Following the completion of the data cleaning procedure and a thorough review of each completed questionnaire for missing values, the cleaned data was entered into Epi Info version 7 and exported to STATA Version 14 for statistical analysis. The data was described using descriptive statistics, which included frequency and cross-tabulation. To evaluate the variables associated with the app’s awareness, a multilevel logistic regression was used because of the hierarchical data structure (healthcare providers nested within facilities). Candidate variables for multivariable modeling were found with a p-value of 0.2 or less using bi-variable analysis.

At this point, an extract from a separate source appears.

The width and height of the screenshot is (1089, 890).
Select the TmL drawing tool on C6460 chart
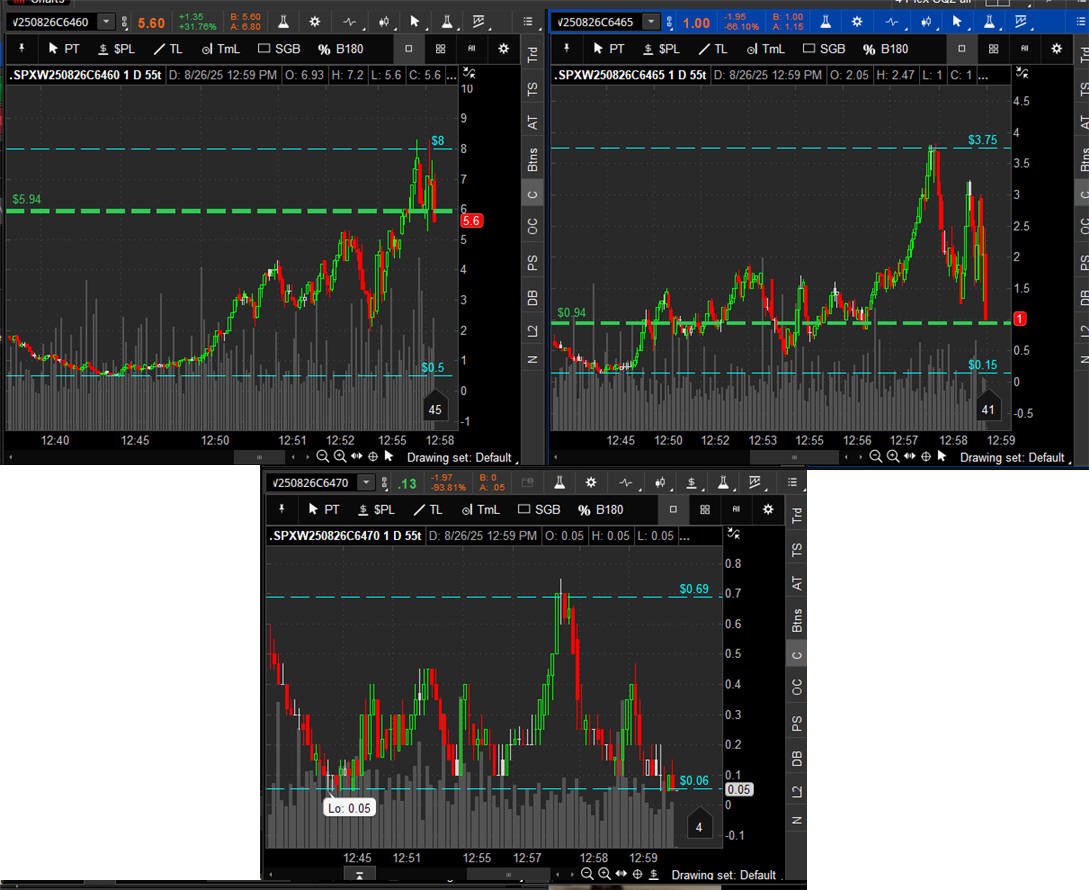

Finally, significant factors were determined using the presented an adjusted odds ratio with its 95% CI and a P-value < 0.05 was considered statistically significant.

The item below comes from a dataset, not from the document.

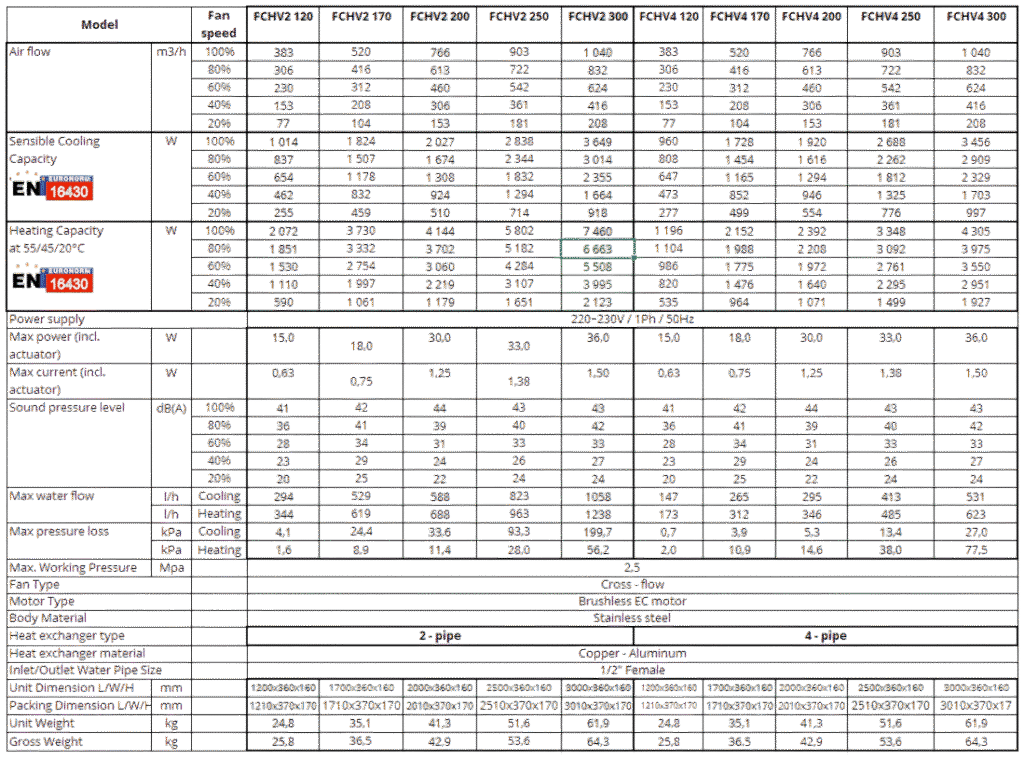Select the Max. Working Pressure row label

Model-building was conducted in four steps using a random intercept approach: Model comparison was conducted to identify the best-fitted model out of four models and to identify and explain the factors.

Model 1 (Null Model): Without the use of individual or facility-level independent variables, this model assesses the degree of awareness variation between facilities. To justify the use of multilevel modeling, the intraclass correlation coefficient (ICC) was calculated.

Model II (The Individual-Level Model): Only individual-level variables (Level 1) were included in this model, including sex, age, educational status, occupational status, years of experience, monthly salary, ownership of a social media account, ICT training, mobile use for medical purposes, digital literacy, and awareness of the ESV-ICD-11 manual booklet.

Model III (Facility-Level Model): Only facility-level factors (Level 2) were included in this model, such as the facility location (urban/rural), type of healthcare facility (health center or hospital), and whether the healthcare facility offered mentorship or ESV-ICD-11 training or not.

Model IV (Combined Model): There were predictors at the facility and individual levels in this model. When clustering effects were taken into account, it was utilized to find key variables that were independently associated with awareness.

Model comparison was conducted to identify the best-fitted model for the factors.

Ethics approval and consent to participate

The Declaration of Helsinki’s ethical guidelines was followed in conducting this study. Ethical clearance was obtained from the Institutional Review Board of the University of Gondar College of Medicine and Health Science and Comprehensive Specialized Hospital (Ref. no. ህጤና አጠ/ስፔ/ሆ/ምማአ/06/02/06/9/2023). The Amhara Public Health Institute and the Zonal Health Department also provided a letter of support. Informed written consent was obtained from the participants after explaining the purpose of the study. To ensure confidentiality, their names and other personal identifiers was not registered. The study participants’ participation in it was entirely voluntary. Participants had the chance to ask anything about the study as well as freedom to refuse or stop the interview at any time.

Results

Socio-demographic characteristics

In this study, 384 healthcare providers from Central Gondar Zone healthcare facilities participated, with a 90.78% response rate. These providers were spread throughout four districts: Tachi Armachiho, 117 (30.47%); East Dembia, 112 (29.17%); East Belesa, 87 (22.66%); and West Dembia, 68 (17.71%). In terms of age, 45.83% of participants were under 30, and the majority of participants were male (64.58%). Over half held a first degree (54.69%) and were married (57.55%) in terms of educational and marital status, respectively (Table 1).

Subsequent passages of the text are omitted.